L’ex-syndic ad hoc, Claude G. Leduc et le syndic, Guy Bilodeau veulent qu’elle soit déclarée avocate quérulente. Sources: Site web de ML Avocats s.e.n.c.r.l. et du Barreau du Québec, et Shutterstock
L’ex-syndic ad hoc, Claude G. Leduc et le syndic, Guy Bilodeau veulent qu’elle soit déclarée avocate quérulente. Sources: Site web de ML Avocats s.e.n.c.r.l. et du Barreau du Québec, et Shutterstock
Guylaine Gauthier, une plaideuse quérulente ?

C’est du moins l’avis de l’ex-syndic ad hoc, Claude G. Leduc et du syndic, Guy Bilodeau, qui désirent la faire reconnaître comme telle.

Dans leur demande, déposée le 12 mars 2021, les deux avocats soutiennent que la Barreau 2005 retarde le « bon déroulement » des procédures disciplinaires déposées contre elle les 7 juin 2011 et 27 septembre 2013.

À ce jour, ces plaintes n’ont toujours pas été entendues sur le fond.

« Ils allèguent que depuis 10 ans, et plus particulièrement au cours des deux dernières années, la défenderesse a multiplié les procédures pour retarder l’audition au mérite et le bon déroulement des plaintes disciplinaires portées contre elle », résume le juge Carl Thibault de la Cour supérieure, dans sa décision rendue le 25 juillet dernier.

Guylaine Gauthier a rétorqué en déposant une défense et demande reconventionnelle le 17 juin dernier où elle assure que les procédures qu’elle a entreprises sont nécessaires en raison du « comportement illégal et abusif des demandeurs Leduc et Bilodeau dans l’exercice de leur mandat, lesquels auraient retenu, caché et détruit de la preuve ».

Me Gauthier a aussi demandé à la Cour supérieure d’ordonner leur destitution en raison du « refus » du Conseil d’administration du Barreau d’enquêter sur leur comportement.
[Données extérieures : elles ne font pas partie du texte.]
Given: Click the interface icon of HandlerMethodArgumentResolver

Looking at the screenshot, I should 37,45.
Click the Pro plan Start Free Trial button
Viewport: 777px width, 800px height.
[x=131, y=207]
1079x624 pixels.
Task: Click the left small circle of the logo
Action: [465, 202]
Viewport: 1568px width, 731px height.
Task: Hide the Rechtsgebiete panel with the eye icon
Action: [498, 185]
Joints par Droit-Inc, Me Gauthier et son avocat, Sarto Landry, nous ont référé au jugement et aux documents contenus au dossier de la Cour.

Le Barreau a refusé d’émettre des commentaires, le dossier étant toujours judiciarisé.

Rappelons que les deux plaintes déposées contre elle, en 2011 et 2013, reprochent à Me Gauthier « d’avoir entravé le travail du syndic adjoint et du syndic ad hoc et d’avoir multiplié les procédures abusives pour empêcher l’accès (à des) documents », et d’avoir « permis à Me Sarto Landry de pratiquer illégalement la profession d’avocat alors qu’il était radié du tableau de l’Ordre, et d’avoir entravé de multiples manières son enquête », relève le jugement rendu la semaine dernière.

Rejet d’une demande reconventionnelle modifiée

Guylaine Gauthier a présenté plusieurs demandes de prolongation du délai et de mise en état du dossier.

Elle a également, le 9 mai dernier, déposé une demande reconventionnelle modifiée pour être autorisée à traîner Me Leduc devant un conseil de discipline après avoir appris qu’il se retirait des plaintes disciplinaires logées contre elle au profit du syndic adjoint Patrick Richard.

Le juge Thibault a donné raison à Mes Bilodeau et Richard qui contestaient cette demande de modification. Le magistrat s’est notamment référé à la « tardivité » des démarches entreprises par Me Gauthier pour justifier sa décision.

Il a aussi rappelé que le Conseil de discipline a pleine compétence pour se prononcer sur le caractère constitutionnel de l’article 116(4) du Code des professions, un article qui selon la Barreau 2005 confère aux syndics une immunité déontologique « démesurée ».

« En d’autres termes, autoriser les modifications apportées par la défenderesse à sa défense et demande reconventionnelle lui permettrait de court-circuiter l’expertise spécialisée du conseil de discipline qui a pourtant pleine compétence pour statuer sur la question constitutionnelle, ce qui serait contraire aux intérêts de la justice », conclut le juge Carl Thibault.